Exercise data:
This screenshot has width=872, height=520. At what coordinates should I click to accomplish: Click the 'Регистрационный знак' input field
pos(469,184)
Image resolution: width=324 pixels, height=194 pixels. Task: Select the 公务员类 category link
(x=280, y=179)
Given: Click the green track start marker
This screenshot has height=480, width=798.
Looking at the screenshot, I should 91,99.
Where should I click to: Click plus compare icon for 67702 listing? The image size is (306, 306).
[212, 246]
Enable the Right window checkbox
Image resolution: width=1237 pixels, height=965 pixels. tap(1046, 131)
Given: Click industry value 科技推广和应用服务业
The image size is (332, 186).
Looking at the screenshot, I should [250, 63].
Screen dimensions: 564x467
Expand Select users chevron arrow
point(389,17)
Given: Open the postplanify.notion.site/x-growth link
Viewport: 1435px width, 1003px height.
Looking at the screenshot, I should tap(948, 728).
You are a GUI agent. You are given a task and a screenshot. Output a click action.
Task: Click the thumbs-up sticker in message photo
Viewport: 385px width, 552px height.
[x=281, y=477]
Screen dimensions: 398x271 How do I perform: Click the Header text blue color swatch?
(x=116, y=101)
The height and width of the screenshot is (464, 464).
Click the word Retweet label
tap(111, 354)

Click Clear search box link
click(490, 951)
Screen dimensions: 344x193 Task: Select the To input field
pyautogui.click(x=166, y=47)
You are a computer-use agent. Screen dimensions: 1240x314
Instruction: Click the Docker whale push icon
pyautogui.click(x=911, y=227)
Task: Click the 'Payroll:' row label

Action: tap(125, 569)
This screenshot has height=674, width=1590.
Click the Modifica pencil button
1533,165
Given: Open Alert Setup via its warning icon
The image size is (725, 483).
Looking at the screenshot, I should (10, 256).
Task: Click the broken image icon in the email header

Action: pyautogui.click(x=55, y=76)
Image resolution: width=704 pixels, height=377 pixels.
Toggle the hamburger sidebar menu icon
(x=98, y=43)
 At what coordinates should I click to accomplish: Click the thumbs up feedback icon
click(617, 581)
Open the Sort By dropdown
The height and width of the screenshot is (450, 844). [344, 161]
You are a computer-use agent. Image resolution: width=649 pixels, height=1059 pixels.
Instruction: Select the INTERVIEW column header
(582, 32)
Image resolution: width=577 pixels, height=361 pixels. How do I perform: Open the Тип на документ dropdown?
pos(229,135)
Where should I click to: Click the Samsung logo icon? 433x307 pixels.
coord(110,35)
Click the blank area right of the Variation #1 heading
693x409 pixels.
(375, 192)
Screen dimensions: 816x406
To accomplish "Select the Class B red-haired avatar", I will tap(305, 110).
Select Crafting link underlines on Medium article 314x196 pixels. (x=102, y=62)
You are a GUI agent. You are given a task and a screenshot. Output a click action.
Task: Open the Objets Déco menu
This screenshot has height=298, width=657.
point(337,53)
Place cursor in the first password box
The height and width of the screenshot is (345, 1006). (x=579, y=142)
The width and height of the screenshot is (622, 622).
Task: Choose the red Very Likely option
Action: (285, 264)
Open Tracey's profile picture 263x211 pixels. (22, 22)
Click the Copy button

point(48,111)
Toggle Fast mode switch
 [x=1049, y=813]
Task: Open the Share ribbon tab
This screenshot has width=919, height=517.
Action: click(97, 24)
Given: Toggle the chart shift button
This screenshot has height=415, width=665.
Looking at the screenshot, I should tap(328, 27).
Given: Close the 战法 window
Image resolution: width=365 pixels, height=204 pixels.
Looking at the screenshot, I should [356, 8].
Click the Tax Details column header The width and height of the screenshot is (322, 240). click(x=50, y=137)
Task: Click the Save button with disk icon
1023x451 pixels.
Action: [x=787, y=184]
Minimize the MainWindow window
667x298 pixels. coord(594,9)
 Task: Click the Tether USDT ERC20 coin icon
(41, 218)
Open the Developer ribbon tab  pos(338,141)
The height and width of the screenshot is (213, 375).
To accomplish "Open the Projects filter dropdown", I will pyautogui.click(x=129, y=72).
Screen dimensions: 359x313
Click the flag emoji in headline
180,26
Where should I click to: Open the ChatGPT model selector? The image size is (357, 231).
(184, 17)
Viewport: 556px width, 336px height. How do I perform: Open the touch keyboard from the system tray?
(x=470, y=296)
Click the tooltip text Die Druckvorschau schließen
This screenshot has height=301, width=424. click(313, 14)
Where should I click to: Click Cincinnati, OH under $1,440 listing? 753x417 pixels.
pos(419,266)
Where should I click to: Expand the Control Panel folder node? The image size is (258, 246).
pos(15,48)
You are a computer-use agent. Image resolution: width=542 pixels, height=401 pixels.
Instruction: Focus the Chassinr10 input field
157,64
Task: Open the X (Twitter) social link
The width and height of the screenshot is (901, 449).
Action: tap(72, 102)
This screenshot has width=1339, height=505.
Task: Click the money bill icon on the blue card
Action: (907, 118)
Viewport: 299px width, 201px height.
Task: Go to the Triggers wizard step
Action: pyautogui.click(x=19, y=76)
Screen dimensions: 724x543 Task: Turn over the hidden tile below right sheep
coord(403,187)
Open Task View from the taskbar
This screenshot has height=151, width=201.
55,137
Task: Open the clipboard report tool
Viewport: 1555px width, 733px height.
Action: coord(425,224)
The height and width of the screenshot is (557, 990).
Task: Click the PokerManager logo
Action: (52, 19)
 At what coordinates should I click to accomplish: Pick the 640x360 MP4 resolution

What the exercise asks:
Please make an exact copy of the lines above from the line with "Open the Developer" through the line with "Task: Open the X (Twitter) social link", both ends included.

Exercise output:
Open the Developer ribbon tab  pos(338,141)
The height and width of the screenshot is (213, 375).
To accomplish "Open the Projects filter dropdown", I will pyautogui.click(x=129, y=72).
Screen dimensions: 359x313
Click the flag emoji in headline
180,26
Where should I click to: Open the ChatGPT model selector? The image size is (357, 231).
(184, 17)
Viewport: 556px width, 336px height. How do I perform: Open the touch keyboard from the system tray?
(x=470, y=296)
Click the tooltip text Die Druckvorschau schließen
This screenshot has height=301, width=424. click(313, 14)
Where should I click to: Click Cincinnati, OH under $1,440 listing? 753x417 pixels.
pos(419,266)
Where should I click to: Expand the Control Panel folder node? The image size is (258, 246).
pos(15,48)
You are a computer-use agent. Image resolution: width=542 pixels, height=401 pixels.
Instruction: Focus the Chassinr10 input field
157,64
Task: Open the X (Twitter) social link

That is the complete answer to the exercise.